Association of Viral Exposures and Parity with CRP Among Childbearing Age Mexican American Women
thesisposted on 22.10.2017 by Natalya Rosenberg
In order to distinguish essays and pre-prints from academic theses, we have a separate category. These are often much longer text based documents than a paper.
In two cross-sectional analyses, the associations of parity status and viral exposure burden with C-reactive protein (CRP) were examined in a nationally representative sample of non-pregnant Mexican American (MA) women of childbearing age, after accounting for socioeconomic, lifestyle, and health-related factors. The role of acculturation and other factors in modifying the association of parity status and viral exposure burden with CRP was also investigated. Existing data from the National Health and Nutrition Examination Survey (NHANES 1999-2010) were used. In the first analysis, a history of live birth within one year, compared to nulliparity, was significantly associated with elevated CRP among MA women with low level of acculturation. In the same group, a history of live birth more than one year ago was associated, albeit statistically non-significantly, with a two-fold risk of elevated CRP. Parity status was not associated with an increased risk of elevated CRP among MA women with moderate and high levels of acculturation.
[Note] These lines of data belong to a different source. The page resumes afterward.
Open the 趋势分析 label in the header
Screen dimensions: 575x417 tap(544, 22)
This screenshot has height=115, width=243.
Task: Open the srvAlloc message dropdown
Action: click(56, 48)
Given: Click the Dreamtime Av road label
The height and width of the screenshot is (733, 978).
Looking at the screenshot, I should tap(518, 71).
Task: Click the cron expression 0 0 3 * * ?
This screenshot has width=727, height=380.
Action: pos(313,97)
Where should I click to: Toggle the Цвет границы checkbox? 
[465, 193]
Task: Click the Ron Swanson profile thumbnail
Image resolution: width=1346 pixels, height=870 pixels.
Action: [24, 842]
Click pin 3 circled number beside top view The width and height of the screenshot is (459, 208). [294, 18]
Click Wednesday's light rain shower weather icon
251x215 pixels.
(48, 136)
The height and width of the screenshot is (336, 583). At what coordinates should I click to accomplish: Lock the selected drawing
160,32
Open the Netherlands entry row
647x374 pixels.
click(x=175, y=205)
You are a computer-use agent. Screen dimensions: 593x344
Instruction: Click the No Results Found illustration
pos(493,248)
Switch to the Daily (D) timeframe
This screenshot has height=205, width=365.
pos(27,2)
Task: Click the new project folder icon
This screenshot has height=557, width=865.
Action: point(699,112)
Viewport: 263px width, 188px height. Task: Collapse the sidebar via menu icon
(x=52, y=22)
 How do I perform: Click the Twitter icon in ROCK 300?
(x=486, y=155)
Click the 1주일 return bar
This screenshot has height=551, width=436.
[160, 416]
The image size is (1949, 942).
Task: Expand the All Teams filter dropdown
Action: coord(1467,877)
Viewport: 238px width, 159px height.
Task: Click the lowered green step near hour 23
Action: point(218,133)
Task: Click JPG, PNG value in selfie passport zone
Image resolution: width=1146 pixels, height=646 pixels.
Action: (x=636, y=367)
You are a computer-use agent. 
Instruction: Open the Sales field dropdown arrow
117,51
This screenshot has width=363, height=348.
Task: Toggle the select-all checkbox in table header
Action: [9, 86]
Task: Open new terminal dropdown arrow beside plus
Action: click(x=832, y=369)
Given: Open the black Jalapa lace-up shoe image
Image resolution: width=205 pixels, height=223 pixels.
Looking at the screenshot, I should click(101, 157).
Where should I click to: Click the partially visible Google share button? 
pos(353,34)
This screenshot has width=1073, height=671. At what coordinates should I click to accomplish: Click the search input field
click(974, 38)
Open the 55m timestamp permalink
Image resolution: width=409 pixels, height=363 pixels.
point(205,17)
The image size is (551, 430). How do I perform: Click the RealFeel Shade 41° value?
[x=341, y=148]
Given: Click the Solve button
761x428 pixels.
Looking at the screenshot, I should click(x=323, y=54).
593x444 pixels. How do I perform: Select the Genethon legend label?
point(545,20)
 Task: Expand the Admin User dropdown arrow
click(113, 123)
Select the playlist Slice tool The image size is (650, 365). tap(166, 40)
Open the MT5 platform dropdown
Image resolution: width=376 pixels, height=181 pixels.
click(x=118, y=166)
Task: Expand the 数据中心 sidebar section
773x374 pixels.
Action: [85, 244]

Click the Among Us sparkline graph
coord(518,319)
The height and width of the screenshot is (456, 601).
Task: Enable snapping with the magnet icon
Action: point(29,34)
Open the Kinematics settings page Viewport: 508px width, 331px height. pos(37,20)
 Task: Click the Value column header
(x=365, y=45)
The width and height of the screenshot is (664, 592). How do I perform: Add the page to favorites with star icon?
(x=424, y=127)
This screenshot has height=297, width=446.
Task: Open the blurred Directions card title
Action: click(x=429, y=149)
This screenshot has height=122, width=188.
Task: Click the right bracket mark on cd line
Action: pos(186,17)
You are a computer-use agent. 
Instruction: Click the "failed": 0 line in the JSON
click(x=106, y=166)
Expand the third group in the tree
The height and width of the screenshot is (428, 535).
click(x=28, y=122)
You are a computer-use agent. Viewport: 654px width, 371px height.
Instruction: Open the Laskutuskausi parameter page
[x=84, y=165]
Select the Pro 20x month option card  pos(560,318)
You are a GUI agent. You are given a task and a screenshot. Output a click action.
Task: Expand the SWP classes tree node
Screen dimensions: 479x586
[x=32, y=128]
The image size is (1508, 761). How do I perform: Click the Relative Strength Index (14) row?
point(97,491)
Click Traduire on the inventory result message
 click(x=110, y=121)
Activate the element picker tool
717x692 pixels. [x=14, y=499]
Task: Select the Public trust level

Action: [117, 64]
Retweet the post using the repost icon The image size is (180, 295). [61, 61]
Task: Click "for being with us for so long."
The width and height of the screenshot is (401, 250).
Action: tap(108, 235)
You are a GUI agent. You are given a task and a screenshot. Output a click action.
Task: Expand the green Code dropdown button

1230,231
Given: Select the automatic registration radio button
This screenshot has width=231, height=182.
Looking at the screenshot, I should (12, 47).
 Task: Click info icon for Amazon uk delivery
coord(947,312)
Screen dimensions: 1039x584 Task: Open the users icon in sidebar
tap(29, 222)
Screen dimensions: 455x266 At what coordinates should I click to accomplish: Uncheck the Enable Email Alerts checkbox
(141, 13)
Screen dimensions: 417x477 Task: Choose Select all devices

Measured socioeconomic, lifestyle, and health related variables, with the exception of waist circumference, had limited effect on the observed associations. In the second analysis, among Mexico-born women, those with high viral exposure burden, compared to seronegative status, had a two-fold, albeit statistically non-significant, increased risk of elevated CRP. Among U.S.-born women, viral exposure burden was not associated with an increased risk of elevated CRP. Among MA women with borderline high and high serum total cholesterol levels, women with at least one viral exposure had a significantly increased risk of elevated CRP, compared to seronegative women. Mexico-born women and low acculturated MA women with histories of live birth and viral exposures appear to be at an increased risk of elevated CRP. Results suggest that increased clinical attention should be given to the postpartum inflammatory status of recent MA immigrant women and offer preliminary evidence to support more consistent lipid screening and viral exposure evaluation among MA immigrant women.